● **Required action A**: Write out the whole text on data science courses word for word.

● **Extract provided**:
If you want to change careers and move into the data science or data mining field, as either a data scientist or a data engineer, or simply improve your skills, there are now hundreds of courses available to help you understand the concepts, learn the relevant programming languages, undertake data analysis and predictive analysis, even if you have no previous knowledge or experience in the subject.
Advances in data science mean that many companies want to use it for decision making, and it’s well documented that there’s both high demand for staff in the sector, and very high salaries. As a result, many people are looking to get into the field. While the machine learning, AI, and big data areas are deeply specialised, the barrier to entry for data analysis and statistical analysis roles is a bit lower. There are courses available to cover everything.
Here’s our round-up of some of the available data science courses to help you learn the data science skills you’ll require to undertake your own data science projects and break into the field, whichever career path you choose. It covers free online training, in-depth e-learning courses, and highly rated degree and Master’s programmes from universities around the world.
There are four main styles of data science courses available. Each has its own benefits, and which you choose will depend on how much time you want to invest, how motivated you are, how much previous experience you have, what career path you want to follow and how much money you’re willing to spend on learning new skills in data science.
Picture by Peter Gombos, Unsplash.
There are dozens of short online courses available to teach you data science skills. These courses typically combine some basic theoretical material with hands-on practical programming and usually aim to tackle a small topic. These short courses can usually be completed in a few hours through online learning environments, and they often don’t require previous computer science training. They’re the ideal first step in learning data science.
Unlike the more structured and lengthier online courses, these short courses can be undertaken at your own pace, in your own time, whenever you have the time or inclination to learn a new skill. If you want to learn data science and have no previous computer science experience or basic programming skills, these courses are often a great way to get started.

● **Required action B**: In the records, take the lines starting with the line with "coordinates (277, 456)." and going on through the line with "Looking at the image, I should click on (17, 381).". Give only those lines again, with "GUI agent" changed to "interface agent" and nothing else altered.

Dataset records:
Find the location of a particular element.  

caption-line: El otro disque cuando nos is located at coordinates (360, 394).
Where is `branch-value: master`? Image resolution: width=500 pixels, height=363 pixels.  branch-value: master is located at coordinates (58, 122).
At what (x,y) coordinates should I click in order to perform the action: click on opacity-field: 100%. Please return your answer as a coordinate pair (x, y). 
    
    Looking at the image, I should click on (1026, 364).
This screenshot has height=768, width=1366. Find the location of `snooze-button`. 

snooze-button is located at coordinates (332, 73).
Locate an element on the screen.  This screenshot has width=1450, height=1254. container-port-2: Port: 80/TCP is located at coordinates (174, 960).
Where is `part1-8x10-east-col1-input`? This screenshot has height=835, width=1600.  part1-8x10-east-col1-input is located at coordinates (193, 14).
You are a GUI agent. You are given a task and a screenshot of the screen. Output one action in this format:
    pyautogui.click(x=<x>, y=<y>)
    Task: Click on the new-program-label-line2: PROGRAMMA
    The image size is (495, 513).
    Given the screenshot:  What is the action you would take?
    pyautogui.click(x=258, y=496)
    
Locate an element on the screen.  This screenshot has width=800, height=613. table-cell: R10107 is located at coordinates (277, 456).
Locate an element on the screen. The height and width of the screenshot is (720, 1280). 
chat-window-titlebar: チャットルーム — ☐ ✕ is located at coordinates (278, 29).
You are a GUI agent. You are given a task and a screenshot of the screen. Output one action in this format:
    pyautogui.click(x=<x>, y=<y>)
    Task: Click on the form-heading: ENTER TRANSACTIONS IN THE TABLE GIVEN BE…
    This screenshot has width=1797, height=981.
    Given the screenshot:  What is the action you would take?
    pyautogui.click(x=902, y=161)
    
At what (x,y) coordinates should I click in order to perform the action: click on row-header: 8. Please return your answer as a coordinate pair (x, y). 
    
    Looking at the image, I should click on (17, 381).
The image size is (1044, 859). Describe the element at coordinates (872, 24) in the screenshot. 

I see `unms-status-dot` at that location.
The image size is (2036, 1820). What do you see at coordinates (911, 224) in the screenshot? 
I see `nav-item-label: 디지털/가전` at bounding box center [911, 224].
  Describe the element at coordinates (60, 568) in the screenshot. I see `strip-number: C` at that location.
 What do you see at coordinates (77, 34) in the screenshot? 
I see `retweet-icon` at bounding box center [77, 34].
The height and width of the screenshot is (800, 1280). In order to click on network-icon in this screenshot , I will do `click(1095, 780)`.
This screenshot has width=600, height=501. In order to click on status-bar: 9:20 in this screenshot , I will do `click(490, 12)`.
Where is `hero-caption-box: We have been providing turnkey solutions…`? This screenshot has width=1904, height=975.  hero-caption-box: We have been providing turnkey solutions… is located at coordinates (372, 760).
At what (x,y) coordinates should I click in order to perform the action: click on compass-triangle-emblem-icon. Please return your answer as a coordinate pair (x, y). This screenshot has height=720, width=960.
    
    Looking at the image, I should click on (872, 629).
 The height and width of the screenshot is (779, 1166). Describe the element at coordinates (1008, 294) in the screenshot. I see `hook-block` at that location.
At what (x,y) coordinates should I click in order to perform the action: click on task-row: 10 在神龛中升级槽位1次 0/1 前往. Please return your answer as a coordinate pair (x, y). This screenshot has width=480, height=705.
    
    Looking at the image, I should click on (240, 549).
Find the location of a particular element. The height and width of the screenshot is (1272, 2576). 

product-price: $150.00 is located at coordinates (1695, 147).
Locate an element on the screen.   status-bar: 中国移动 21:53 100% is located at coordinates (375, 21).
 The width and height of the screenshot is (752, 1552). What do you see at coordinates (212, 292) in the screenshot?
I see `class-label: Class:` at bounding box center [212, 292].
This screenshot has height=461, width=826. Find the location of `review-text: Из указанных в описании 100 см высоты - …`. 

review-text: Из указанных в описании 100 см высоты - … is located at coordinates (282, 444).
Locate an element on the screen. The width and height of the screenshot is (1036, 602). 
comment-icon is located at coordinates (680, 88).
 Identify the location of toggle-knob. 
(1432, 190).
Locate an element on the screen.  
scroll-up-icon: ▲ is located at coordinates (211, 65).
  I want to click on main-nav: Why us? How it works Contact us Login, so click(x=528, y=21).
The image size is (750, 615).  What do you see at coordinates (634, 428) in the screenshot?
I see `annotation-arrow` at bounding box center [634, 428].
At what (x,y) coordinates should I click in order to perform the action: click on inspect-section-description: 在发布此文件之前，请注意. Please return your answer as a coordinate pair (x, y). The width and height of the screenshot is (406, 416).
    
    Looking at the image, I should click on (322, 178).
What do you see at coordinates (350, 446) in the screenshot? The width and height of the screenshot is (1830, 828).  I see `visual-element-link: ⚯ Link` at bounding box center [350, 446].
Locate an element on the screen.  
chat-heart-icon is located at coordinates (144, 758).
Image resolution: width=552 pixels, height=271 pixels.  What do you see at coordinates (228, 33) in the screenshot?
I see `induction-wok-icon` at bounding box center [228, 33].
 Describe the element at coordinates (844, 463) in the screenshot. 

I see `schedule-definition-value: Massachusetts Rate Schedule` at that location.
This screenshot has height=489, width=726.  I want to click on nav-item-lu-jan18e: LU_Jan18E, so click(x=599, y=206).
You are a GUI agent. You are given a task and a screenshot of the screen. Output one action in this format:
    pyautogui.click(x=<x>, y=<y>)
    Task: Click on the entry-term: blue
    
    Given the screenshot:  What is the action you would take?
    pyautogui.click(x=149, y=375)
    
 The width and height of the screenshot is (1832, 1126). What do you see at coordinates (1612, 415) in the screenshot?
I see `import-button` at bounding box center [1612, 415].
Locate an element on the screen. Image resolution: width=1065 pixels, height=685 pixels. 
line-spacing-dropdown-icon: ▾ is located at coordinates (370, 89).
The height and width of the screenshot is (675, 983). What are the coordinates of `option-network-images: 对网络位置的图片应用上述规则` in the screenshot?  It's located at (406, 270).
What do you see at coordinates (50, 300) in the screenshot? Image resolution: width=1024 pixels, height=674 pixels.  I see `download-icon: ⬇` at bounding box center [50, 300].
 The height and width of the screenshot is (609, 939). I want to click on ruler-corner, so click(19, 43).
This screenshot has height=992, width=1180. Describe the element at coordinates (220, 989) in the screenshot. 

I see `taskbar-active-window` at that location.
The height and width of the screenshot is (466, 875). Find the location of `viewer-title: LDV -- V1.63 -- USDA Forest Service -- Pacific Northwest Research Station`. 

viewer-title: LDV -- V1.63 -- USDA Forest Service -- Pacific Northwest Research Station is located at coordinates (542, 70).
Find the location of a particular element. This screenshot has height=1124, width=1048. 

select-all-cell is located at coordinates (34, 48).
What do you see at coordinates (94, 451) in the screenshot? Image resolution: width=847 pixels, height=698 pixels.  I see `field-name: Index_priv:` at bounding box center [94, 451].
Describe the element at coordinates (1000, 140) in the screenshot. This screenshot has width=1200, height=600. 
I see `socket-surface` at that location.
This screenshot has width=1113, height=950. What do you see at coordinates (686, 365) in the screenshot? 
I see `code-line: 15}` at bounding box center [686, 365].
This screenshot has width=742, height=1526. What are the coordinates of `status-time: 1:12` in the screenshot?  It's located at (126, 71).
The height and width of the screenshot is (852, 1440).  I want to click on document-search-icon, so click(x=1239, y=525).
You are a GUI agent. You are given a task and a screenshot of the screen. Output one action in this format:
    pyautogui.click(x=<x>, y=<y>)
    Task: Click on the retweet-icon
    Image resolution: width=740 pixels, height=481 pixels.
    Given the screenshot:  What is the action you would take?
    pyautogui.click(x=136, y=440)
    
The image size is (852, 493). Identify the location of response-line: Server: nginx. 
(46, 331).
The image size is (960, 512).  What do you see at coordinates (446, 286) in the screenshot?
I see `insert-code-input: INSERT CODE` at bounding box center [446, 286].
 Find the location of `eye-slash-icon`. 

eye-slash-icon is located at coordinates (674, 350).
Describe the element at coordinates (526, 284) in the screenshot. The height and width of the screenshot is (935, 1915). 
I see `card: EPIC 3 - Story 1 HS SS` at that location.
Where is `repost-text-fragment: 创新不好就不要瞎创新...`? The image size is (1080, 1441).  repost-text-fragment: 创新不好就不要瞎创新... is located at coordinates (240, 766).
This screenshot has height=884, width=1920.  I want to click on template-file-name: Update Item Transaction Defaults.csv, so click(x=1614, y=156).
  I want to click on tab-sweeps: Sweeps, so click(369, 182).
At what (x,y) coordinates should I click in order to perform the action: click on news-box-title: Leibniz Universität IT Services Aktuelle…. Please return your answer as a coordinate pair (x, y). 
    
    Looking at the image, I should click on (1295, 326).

● **Task solution A**:
If you want to change careers and move into the data science or data mining field, as either a data scientist or a data engineer, or simply improve your skills, there are now hundreds of courses available to help you understand the concepts, learn the relevant programming languages, undertake data analysis and predictive analysis, even if you have no previous knowledge or experience in the subject.
Advances in data science mean that many companies want to use it for decision making, and it’s well documented that there’s both high demand for staff in the sector, and very high salaries. As a result, many people are looking to get into the field. While the machine learning, AI, and big data areas are deeply specialised, the barrier to entry for data analysis and statistical analysis roles is a bit lower. There are courses available to cover everything.
Here’s our round-up of some of the available data science courses to help you learn the data science skills you’ll require to undertake your own data science projects and break into the field, whichever career path you choose. It covers free online training, in-depth e-learning courses, and highly rated degree and Master’s programmes from universities around the world.
There are four main styles of data science courses available. Each has its own benefits, and which you choose will depend on how much time you want to invest, how motivated you are, how much previous experience you have, what career path you want to follow and how much money you’re willing to spend on learning new skills in data science.
Picture by Peter Gombos, Unsplash.
There are dozens of short online courses available to teach you data science skills. These courses typically combine some basic theoretical material with hands-on practical programming and usually aim to tackle a small topic. These short courses can usually be completed in a few hours through online learning environments, and they often don’t require previous computer science training. They’re the ideal first step in learning data science.
Unlike the more structured and lengthier online courses, these short courses can be undertaken at your own pace, in your own time, whenever you have the time or inclination to learn a new skill. If you want to learn data science and have no previous computer science experience or basic programming skills, these courses are often a great way to get started.

● **Task solution B**:
Locate an element on the screen.  This screenshot has width=800, height=613. table-cell: R10107 is located at coordinates (277, 456).
Locate an element on the screen. The height and width of the screenshot is (720, 1280). 
chat-window-titlebar: チャットルーム — ☐ ✕ is located at coordinates (278, 29).
You are a interface agent. You are given a task and a screenshot of the screen. Output one action in this format:
    pyautogui.click(x=<x>, y=<y>)
    Task: Click on the form-heading: ENTER TRANSACTIONS IN THE TABLE GIVEN BE…
    This screenshot has width=1797, height=981.
    Given the screenshot:  What is the action you would take?
    pyautogui.click(x=902, y=161)
    
At what (x,y) coordinates should I click in order to perform the action: click on row-header: 8. Please return your answer as a coordinate pair (x, y). 
    
    Looking at the image, I should click on (17, 381).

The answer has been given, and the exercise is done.